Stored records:

===============

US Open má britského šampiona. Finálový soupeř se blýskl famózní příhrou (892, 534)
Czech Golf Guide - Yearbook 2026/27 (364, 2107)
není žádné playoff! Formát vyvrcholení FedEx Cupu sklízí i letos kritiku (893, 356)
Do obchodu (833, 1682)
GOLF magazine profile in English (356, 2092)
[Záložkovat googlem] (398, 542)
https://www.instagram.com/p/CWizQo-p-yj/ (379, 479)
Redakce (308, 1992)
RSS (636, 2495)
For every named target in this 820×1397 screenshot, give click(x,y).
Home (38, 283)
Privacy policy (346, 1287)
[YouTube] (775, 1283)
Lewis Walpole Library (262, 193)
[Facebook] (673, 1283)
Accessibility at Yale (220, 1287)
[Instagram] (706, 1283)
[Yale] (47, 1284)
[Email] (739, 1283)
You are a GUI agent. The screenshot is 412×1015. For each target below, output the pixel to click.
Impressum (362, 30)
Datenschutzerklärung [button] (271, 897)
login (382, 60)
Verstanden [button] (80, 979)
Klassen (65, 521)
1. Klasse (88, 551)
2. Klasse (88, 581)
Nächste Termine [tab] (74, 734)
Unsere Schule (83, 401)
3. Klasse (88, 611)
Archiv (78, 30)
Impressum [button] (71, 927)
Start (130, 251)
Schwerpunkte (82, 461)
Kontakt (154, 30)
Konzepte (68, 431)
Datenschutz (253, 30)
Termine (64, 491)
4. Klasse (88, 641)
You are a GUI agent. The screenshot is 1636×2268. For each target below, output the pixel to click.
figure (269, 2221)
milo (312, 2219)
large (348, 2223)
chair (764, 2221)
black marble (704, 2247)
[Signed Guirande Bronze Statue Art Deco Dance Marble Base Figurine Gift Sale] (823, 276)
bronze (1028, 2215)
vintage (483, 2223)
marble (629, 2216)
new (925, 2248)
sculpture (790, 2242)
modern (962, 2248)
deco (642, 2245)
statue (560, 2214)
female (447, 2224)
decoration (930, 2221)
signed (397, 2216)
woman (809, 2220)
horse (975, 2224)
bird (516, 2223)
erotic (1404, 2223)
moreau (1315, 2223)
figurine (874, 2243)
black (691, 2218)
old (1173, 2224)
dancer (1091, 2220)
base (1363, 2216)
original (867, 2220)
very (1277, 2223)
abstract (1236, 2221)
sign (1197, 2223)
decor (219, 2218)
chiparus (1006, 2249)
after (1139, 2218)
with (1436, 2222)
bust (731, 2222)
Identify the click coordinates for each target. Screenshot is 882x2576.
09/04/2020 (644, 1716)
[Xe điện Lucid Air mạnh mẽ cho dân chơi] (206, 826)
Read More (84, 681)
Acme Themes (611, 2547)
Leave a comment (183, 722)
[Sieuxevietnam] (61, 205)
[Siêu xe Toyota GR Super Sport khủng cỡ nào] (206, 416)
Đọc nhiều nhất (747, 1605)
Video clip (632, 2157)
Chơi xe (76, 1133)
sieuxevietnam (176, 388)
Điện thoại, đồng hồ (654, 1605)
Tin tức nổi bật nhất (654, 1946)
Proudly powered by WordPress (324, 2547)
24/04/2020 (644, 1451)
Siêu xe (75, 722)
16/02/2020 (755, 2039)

===============

- Task goal: Every line from the line containing "bust (731, 2222)" through the line containing "Đọc nhiều nhất (747, 1605)" in the records above must be retyped exactly. Leave out the rest.

- Solution for this exercise:
bust (731, 2222)
Identify the click coordinates for each target. Screenshot is 882x2576.
09/04/2020 (644, 1716)
[Xe điện Lucid Air mạnh mẽ cho dân chơi] (206, 826)
Read More (84, 681)
Acme Themes (611, 2547)
Leave a comment (183, 722)
[Sieuxevietnam] (61, 205)
[Siêu xe Toyota GR Super Sport khủng cỡ nào] (206, 416)
Đọc nhiều nhất (747, 1605)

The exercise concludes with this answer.